Così la cattolica di ferro, capogruppo dell’Udc in Emilia Romagna, con un passato da consigliere comunale a Bologna, dal 2006 seduta nei banchi della Regione, si prepara a fare il grande salto. Il suo approdo a Roma è quasi scontato: davanti a lei nella corsa per un posto alla camera c’è solo Gian Luca Galletti, già capogruppo Udc a Montecitorio, e oggi capolista in Emilia Romagna. Ma guai ad azzardare sospetti di nepotismo. Per lei, come per Anzolini. “Non è mio genero e non lo diventerà” ha messo in chiaro Casini ai microfoni di Lucia Annunziata, difendendo la sue scelte. “Sono stato contestato dai giovani friulani perché l’ho messo al secondo posto in una regione dove eleggiamo un solo deputato. È un ragazzo molto intelligente e aspirava ad avere un posto, che probabilmente non avrà”.

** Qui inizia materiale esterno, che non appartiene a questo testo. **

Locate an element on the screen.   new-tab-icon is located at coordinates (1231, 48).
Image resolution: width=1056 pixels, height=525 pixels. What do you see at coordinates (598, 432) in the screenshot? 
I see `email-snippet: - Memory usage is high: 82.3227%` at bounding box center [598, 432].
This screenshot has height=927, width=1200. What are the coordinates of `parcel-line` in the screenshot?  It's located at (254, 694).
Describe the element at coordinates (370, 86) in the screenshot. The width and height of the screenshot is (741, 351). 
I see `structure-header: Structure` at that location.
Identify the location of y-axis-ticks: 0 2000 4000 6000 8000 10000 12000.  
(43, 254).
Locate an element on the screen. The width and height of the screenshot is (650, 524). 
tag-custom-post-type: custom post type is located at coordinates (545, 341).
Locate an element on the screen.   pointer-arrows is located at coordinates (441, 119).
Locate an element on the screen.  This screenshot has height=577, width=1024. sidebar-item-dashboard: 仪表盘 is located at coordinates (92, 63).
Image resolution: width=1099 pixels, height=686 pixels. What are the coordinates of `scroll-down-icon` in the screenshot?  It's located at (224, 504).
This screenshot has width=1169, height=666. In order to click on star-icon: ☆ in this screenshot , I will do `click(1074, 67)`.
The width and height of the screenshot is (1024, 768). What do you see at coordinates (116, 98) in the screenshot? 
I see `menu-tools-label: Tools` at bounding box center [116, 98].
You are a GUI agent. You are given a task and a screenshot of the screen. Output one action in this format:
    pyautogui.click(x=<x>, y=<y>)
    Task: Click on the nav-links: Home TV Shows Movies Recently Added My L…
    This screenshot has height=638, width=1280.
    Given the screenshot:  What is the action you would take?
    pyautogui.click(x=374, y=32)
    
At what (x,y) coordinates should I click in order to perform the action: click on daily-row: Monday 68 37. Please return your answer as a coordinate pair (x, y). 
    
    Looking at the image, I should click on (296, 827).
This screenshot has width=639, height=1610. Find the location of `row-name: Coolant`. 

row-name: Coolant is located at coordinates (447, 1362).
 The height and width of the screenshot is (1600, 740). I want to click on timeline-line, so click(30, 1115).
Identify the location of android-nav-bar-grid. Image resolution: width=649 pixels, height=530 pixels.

Semplici valutazioni di merito, dunque, secondo il leader centrista: “Silvia Noè è mia cognata ed è la più votata dell’Udc in Emilia Romagna, ed è stata in questi dieci anni consigliere regionale. Non penso che possa pagare la parentela all’inverso. Se qualcuno conosce qualcuno più votato me lo indichi”. Prima di Casini, ci aveva provato un anno fa anche il presidente della Regione Emilia Romagna, Vasco Errani, ad accontentare la capogruppo dell’Udc. Per lei il Pd aveva pensato a un posto alla presidenza della Commissione pari opportunità.
A rovinare i piani furono prima di tutto gli alleati del partitone, Idv e Sel, che scatenarono un fuoco incrociato, puntando i piedi contro la sua candidatura. Ma soprattutto le associazioni per i diritti lgbt, da Arcigay a Rete Laica, pronti a dare battaglia. Impossibile, secondo gli attivisti, affidare la guida delle pari opportunità a chi, fino ad allora, aveva sostenuto “posizioni anti abortiste, contrarie all’esercizio della libertà individuale sui temi della vita e del fine-vita, posizioni discriminatorie nei confronti delle famiglie di chi sceglie di non sposarsi e delle famiglie delle persone omosessuali, bisessuali e trans”.
Tanti malumori che alla fine spinsero il presidente Errani, il primo a promuovere lo spostamento al centro dando il via libera alla presidenza della commissione, a fare marcia indietro, sacrificando la casiniana Noè e con lei le prove di alleanza con il centro. Alla guida della commissione andò Roberta Mori, ex sindaco Pd di Castelnuovo di sotto, piccolo comune di Reggio Emilia, e figura più adatta a mettere d’accordo le diverse anime della sinistra emilianoromagnola.